Deux narrations se mêlent dans un espace-temps qui s'étire de 1792 à nos jours, de la Bretagne du 18ème siècle au Nice des années cinquante en passant par l'Ile Maurice et la Malaisie.
Vieille et aveugle, Catherine, la grand-tante de Jean vit seule dans un appartement niçois, au dernier étage de l'immeuble La Kataviva, souvenir d'un nom russe, entre ses meubles dont elle connaît parfaitement les contours et son “ secret ”: un album-photos hors d'âge et un vieux cahier où le fondateur de lignée à Maurice, Jean-Eudes Marro raconte son histoire, des horreurs de la bataille de l'Argonne en 1792 à son exil à Maurice avec sa jeune femme Marie-Anne et leur bébé. La maison nommée Rozilis, en souvenir du bateau breton qui les a amenés, devient mythique, avec les colonnades de la varangue, son ravenala, arbre en forme d'éventail (l' ”arbre du voyageur ”) ramené de Madagascar et arraché lors de leur départ en 1915, indissociable avec la mort du fils Simon en France dans les tranchées et du grand-père Charles , un mois après, lien mystérieux qui unit les êtres, humains et végétaux.

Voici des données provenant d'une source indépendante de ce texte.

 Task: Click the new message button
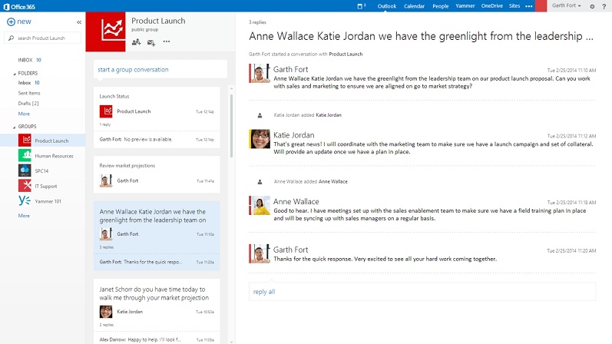[18, 22]
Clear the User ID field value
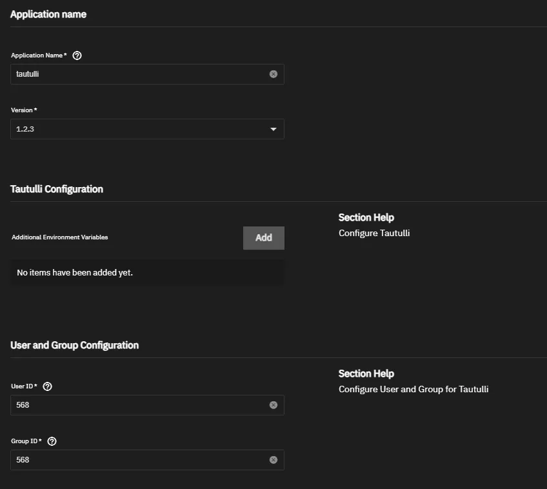This screenshot has width=547, height=489. pyautogui.click(x=273, y=405)
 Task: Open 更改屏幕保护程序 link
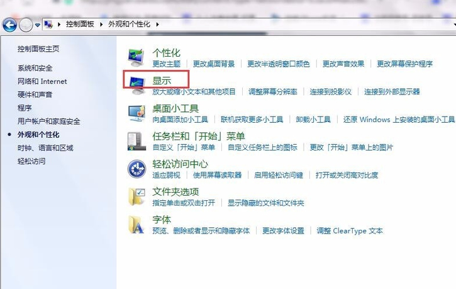(404, 64)
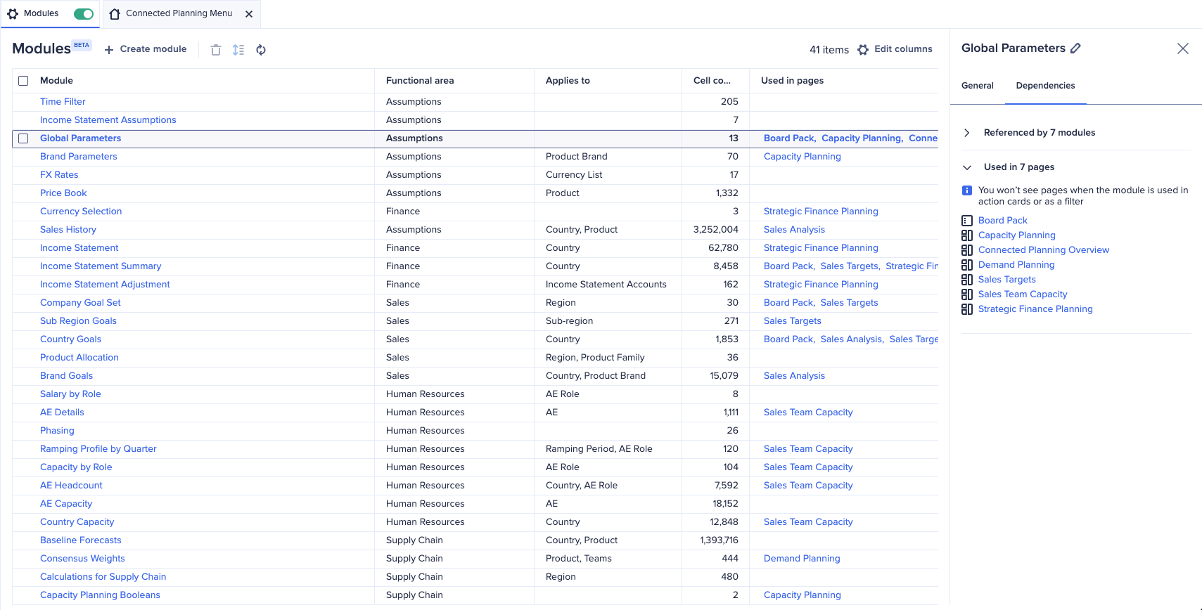The image size is (1202, 610).
Task: Select the Dependencies tab
Action: [1045, 86]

Plus que les récits de guerre, aussi cruels ou enthousiastes soient-ils, on est sensible à la douceur de cet appartement du souvenir, à la longue interrogation du jeune Jean à sa grand-tante dans un “ Raconte ” insatiable. Et on se prend à rêver à tous les “ Raconte ” qu'on a dits, pas assez pourtant, aux vieillards de notre famille.

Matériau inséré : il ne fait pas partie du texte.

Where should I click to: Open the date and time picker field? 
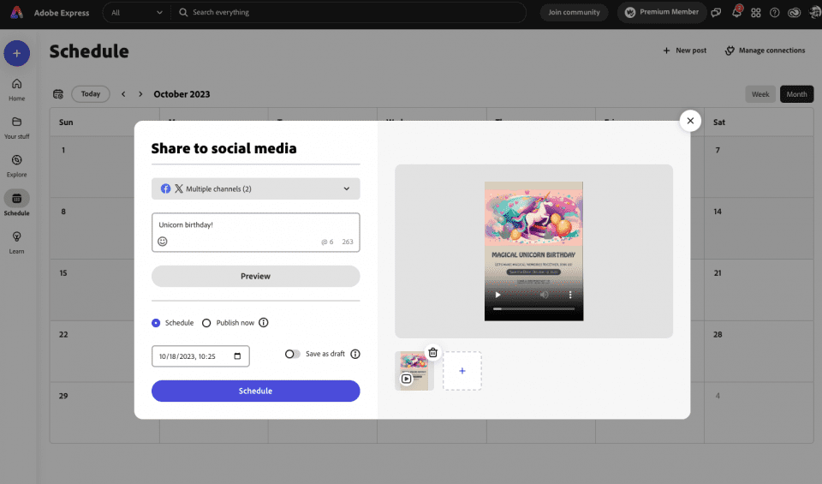pos(200,356)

Jean, héritier de la terre de Bretagne comme de celle de Maurice mène une quête longue et difficile sur fond de guerre d'Algérie (il tient un relevé quotidien des morts et exécutés), sur fond de films des années 50-60 avec James Dean, au son des chansons de Mariano et de
François Deguelt. Il va vivre des amours fugaces avant Mariam, celle qui le décidera finalement à devenir un mari. Nous le suivons au long de cette construction d'une vie d'homme, attachant, sincère, généreux, entre Londres et Mexico, ému par les Indios maltraités au Mexique, témoin de leur mouvements durement réprimés en 1968 avant les JO. Jean, héritier de deux terres, se lance dans la recherche des terres bretonnes de ses ancêtres, dans celle des horizons mauriciens, entre forêts et montagnes, là où des hommes d'affaires ont sacrifié la forêt pour la culture de la canne à sucre, dévastatrice pour l'écosystème, pour la production massive de bois précieux, fortune vite faite, paysages vite dénaturés, populations vite rejetées vers d'autre lieux. le capitalisme furieux du début du XXème siècle.
On se perd un peu quand
Le Clézio fait intervenir une jeune Mozambicaine arrachée à sa terre par les esclavagistes pour l'amener à Maurice, au milieu de centaines d'autres Africains, puis quand Jean retourne dans le Morbihan à la recherche de l'Histoire, 1488, guerre entre Français et Bretons soutenus par les Anglais pour le rattachement de la Bretagne à la France, l'une des toutes premières provinces du royaume de France. On passe de la mélopée douce du griot au manuel d'Histoire.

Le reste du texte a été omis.